Las multas económicas tendrán un salto importante. La nueva escala comienza en $1.139.988, equivalentes a 1.200 UF, y puede llegar hasta las 7.000 UF.
Antes de esta modificación, las multas iban de $50.000 a $285.000. Con el nuevo esquema, las sanciones económicas pasan a tener montos mucho más altos para quienes incurran en las conductas previstas por la ley.
La norma también contempla una inhabilitación para quienes actúen de forma organizada en eventos masivos. En esos casos, podrán quedar fuera por hasta dos años de programas sociales, subsidios o beneficios estatales de la Ciudad.
Más alcance en los operativos alrededor de eventos
El control sobre los eventos masivos tendrá un alcance más amplio.
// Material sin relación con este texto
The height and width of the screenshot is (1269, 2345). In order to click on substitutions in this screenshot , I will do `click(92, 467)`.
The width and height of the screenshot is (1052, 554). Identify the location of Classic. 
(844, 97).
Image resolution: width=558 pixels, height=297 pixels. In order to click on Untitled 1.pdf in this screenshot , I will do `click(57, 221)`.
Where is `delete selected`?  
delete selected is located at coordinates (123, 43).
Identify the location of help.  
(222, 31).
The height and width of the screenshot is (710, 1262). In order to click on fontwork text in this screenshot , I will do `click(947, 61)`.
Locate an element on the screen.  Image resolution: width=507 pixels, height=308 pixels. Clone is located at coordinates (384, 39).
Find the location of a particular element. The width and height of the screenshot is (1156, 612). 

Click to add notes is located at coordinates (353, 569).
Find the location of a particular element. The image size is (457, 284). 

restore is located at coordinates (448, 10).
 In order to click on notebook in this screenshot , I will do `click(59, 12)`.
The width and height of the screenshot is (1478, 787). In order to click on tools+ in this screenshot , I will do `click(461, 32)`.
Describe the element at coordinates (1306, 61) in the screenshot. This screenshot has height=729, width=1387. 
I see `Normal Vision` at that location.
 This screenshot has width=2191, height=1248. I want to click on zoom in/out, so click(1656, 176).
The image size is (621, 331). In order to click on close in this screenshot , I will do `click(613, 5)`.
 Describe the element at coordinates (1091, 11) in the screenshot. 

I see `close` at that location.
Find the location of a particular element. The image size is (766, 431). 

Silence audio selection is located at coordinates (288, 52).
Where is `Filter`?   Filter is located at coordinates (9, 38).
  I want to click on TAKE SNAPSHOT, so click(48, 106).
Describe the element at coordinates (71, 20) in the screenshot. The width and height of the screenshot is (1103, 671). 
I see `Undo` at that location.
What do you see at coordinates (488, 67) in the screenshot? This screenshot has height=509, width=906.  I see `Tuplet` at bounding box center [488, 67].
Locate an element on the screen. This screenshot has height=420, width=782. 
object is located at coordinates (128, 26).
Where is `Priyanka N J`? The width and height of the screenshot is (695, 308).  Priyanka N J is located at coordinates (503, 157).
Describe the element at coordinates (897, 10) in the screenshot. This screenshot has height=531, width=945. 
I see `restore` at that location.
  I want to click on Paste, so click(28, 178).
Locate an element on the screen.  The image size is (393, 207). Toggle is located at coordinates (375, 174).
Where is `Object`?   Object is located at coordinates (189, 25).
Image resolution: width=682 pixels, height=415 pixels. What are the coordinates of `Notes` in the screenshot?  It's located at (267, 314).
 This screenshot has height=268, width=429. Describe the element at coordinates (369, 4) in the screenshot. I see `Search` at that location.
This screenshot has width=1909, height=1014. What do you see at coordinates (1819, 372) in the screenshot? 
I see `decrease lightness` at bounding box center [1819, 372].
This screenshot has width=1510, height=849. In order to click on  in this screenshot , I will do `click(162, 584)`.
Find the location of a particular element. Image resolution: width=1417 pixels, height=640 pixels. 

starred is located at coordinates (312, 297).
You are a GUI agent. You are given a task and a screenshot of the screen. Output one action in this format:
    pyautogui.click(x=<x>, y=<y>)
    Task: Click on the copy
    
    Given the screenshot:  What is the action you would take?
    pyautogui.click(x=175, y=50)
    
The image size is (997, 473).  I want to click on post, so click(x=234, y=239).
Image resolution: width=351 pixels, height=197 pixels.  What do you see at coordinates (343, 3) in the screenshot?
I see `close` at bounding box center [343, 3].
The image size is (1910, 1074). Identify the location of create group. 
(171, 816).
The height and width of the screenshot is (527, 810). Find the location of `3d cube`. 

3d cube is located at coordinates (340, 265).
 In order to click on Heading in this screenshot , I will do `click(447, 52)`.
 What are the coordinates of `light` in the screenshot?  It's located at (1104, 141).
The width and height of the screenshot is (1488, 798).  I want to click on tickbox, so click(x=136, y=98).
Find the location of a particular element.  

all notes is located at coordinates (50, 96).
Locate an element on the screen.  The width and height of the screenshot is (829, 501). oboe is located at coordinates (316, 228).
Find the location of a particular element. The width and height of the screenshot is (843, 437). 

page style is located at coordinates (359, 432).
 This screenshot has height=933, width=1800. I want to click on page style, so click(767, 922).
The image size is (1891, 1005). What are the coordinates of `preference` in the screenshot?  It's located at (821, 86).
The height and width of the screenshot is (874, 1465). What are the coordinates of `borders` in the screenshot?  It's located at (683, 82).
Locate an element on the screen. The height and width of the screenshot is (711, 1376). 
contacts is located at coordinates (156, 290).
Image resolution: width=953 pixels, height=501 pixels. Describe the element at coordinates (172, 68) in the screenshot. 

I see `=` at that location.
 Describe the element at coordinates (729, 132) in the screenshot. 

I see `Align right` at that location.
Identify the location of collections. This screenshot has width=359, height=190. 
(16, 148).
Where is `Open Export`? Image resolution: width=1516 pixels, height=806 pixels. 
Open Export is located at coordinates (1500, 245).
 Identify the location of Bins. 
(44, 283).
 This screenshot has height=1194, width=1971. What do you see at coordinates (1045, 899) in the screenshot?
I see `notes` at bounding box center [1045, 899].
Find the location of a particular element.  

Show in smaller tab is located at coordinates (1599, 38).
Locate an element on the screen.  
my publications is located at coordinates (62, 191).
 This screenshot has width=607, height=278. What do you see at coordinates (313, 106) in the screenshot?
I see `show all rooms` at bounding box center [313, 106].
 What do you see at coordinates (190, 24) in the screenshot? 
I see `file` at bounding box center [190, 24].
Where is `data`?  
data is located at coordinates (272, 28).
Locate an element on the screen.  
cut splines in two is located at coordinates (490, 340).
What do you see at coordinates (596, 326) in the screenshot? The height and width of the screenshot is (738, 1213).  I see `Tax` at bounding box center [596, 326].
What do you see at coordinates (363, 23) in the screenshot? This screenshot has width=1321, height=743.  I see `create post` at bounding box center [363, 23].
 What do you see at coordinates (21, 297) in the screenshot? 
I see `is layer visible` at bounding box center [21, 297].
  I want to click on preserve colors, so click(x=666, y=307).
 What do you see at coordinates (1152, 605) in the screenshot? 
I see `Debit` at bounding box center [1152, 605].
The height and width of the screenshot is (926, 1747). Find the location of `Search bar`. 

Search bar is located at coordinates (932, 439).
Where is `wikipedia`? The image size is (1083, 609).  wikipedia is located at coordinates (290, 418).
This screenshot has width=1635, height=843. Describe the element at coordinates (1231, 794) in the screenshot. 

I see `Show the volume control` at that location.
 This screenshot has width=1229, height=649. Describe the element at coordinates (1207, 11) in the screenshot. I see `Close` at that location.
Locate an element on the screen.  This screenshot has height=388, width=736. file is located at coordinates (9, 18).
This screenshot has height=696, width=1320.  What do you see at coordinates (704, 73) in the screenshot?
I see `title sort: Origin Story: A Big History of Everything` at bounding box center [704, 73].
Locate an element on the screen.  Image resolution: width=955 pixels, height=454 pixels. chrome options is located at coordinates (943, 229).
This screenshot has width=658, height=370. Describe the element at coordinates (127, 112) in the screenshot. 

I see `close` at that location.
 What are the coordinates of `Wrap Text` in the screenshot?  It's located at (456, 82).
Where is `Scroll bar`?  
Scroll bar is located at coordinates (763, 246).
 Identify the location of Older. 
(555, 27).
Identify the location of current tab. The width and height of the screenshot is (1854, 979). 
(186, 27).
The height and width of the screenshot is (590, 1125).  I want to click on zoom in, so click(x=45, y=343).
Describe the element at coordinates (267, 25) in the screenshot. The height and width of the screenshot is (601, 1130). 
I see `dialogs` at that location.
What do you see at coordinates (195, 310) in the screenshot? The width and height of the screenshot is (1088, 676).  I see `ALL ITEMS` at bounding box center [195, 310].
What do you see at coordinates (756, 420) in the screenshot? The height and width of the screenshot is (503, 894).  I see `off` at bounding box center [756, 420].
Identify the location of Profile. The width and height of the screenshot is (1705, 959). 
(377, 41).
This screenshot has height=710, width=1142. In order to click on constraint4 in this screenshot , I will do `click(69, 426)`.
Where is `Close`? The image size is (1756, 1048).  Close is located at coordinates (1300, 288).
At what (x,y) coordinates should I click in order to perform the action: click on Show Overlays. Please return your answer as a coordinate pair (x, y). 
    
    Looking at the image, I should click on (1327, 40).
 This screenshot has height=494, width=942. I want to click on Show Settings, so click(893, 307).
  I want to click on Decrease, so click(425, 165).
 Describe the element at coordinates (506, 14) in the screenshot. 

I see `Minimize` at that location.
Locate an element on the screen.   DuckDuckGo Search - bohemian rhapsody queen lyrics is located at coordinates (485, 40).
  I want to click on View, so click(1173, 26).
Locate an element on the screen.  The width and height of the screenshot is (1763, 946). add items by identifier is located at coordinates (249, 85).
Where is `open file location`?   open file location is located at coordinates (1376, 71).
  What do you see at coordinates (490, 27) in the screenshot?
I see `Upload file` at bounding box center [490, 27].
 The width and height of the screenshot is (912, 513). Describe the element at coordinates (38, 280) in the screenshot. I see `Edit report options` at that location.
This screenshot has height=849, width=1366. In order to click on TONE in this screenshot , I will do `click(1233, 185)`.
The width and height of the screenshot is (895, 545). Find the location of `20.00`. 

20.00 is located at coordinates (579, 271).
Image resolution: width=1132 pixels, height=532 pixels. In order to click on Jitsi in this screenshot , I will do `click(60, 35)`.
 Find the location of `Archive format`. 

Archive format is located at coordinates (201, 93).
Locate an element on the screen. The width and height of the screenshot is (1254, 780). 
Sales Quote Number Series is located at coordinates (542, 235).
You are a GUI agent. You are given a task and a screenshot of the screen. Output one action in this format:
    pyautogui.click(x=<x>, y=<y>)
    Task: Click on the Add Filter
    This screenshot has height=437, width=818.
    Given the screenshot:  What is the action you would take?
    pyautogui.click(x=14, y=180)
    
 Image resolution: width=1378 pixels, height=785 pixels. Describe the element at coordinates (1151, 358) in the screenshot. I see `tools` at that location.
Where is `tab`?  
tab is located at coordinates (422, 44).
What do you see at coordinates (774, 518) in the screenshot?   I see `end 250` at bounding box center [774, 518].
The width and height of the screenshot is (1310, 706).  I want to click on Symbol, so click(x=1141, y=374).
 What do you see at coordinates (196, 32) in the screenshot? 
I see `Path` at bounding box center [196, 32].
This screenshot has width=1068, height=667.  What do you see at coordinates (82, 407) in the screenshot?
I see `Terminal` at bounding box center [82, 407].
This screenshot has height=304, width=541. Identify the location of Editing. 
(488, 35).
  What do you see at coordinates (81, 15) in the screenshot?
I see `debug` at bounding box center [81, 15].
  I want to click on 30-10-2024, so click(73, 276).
Antes las restricciones se aplicaban a eventos deportivos o artísticos masivos, pero ahora la prohibición alcanzará a cualquier tipo de evento dentro de la Ciudad.
Además, el área de prohibición y control se extenderá hasta 50 cuadras a la redonda del lugar donde se realice el evento. La medida amplía de forma considerable el radio previsto para los operativos.
También se modifica el horario de vigencia de los controles. Antes comenzaban tres horas antes y terminaban dos horas después; con la nueva ley, regirán desde seis horas antes del inicio y hasta tres horas después de la finalización.
La reforma marca un cambio en la respuesta frente a estas situaciones: ya no se limita a una multa, sino que incorpora detenciones, sanciones económicas más altas y controles con mayor alcance en las calles y alrededor de eventos masivos.
Clubes e instituciones también podrán ser sancionados
La ley no se concentra solo en quienes realizan la actividad en la vía pública. También prevé sanciones cuando se demuestre que integrantes de un club, institución u organizador participan directa o indirectamente de la actividad ilegal.
En esos casos, las multas para las instituciones se duplican. El castigo pasa de 10.000 UF a 20.000 UF, un monto aproximado de $20 millones.
Las clausuras también se amplían. Las instituciones alcanzadas por estas sanciones podrán recibir hasta 90 días de clausura, cuando antes el máximo previsto era de 30 días.
Con esta reforma, la Ciudad aprobó un esquema que apunta a reforzar el control en las calles, en las inmediaciones de eventos y en los espacios donde puedan existir vínculos de organización o financiamiento de esta actividad.